Reprenez sous forme de liste numérotée toutes les lignes des données ci-dessous, en omettant les lignes vides.

■ ■ ■ ■ ■

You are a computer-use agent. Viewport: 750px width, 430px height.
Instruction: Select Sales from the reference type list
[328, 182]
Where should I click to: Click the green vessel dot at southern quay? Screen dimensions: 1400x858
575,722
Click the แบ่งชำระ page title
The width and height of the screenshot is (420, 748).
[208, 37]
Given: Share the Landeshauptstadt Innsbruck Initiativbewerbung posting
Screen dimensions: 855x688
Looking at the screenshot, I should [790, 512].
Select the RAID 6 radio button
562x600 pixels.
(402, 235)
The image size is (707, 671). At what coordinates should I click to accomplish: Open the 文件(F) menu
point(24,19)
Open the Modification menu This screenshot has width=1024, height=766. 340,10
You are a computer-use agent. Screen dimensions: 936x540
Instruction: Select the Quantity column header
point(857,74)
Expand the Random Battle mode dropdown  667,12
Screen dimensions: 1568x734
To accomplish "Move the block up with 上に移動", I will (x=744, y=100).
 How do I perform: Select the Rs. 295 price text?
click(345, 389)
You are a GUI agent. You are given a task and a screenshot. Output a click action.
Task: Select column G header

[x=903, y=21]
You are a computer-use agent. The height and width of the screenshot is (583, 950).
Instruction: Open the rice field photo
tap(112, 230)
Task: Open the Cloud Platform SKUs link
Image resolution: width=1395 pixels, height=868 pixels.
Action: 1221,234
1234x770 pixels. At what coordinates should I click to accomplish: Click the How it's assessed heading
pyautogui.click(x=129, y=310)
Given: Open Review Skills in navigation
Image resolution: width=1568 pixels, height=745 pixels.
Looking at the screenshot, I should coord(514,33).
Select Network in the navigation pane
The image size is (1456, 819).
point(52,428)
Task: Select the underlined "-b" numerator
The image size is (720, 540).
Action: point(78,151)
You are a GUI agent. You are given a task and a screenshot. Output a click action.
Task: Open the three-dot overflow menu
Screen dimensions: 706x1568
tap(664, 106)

■ ■ ■ ■ ■

▶ **Solution détaillée**
1. You are a computer-use agent. Viewport: 750px width, 430px height.
2. Instruction: Select Sales from the reference type list
3. [328, 182]
4. Where should I click to: Click the green vessel dot at southern quay? Screen dimensions: 1400x858
5. 575,722
6. Click the แบ่งชำระ page title
7. The width and height of the screenshot is (420, 748).
8. [208, 37]
9. Given: Share the Landeshauptstadt Innsbruck Initiativbewerbung posting
10. Screen dimensions: 855x688
11. Looking at the screenshot, I should [790, 512].
12. Select the RAID 6 radio button
13. 562x600 pixels.
14. (402, 235)
15. The image size is (707, 671). At what coordinates should I click to accomplish: Open the 文件(F) menu
16. point(24,19)
17. Open the Modification menu This screenshot has width=1024, height=766. 340,10
18. You are a computer-use agent. Screen dimensions: 936x540
19. Instruction: Select the Quantity column header
20. point(857,74)
21. Expand the Random Battle mode dropdown  667,12
22. Screen dimensions: 1568x734
23. To accomplish "Move the block up with 上に移動", I will (x=744, y=100).
24.  How do I perform: Select the Rs. 295 price text?
25. click(345, 389)
26. You are a GUI agent. You are given a task and a screenshot. Output a click action.
27. Task: Select column G header
28. [x=903, y=21]
29. You are a computer-use agent. The height and width of the screenshot is (583, 950).
30. Instruction: Open the rice field photo
31. tap(112, 230)
32. Task: Open the Cloud Platform SKUs link
33. Image resolution: width=1395 pixels, height=868 pixels.
34. Action: 1221,234
35. 1234x770 pixels. At what coordinates should I click to accomplish: Click the How it's assessed heading
36. pyautogui.click(x=129, y=310)
37. Given: Open Review Skills in navigation
38. Image resolution: width=1568 pixels, height=745 pixels.
39. Looking at the screenshot, I should coord(514,33).
40. Select Network in the navigation pane
41. The image size is (1456, 819).
42. point(52,428)
43. Task: Select the underlined "-b" numerator
44. The image size is (720, 540).
45. Action: point(78,151)
46. You are a GUI agent. You are given a task and a screenshot. Output a click action.
47. Task: Open the three-dot overflow menu
48. Screen dimensions: 706x1568
49. tap(664, 106)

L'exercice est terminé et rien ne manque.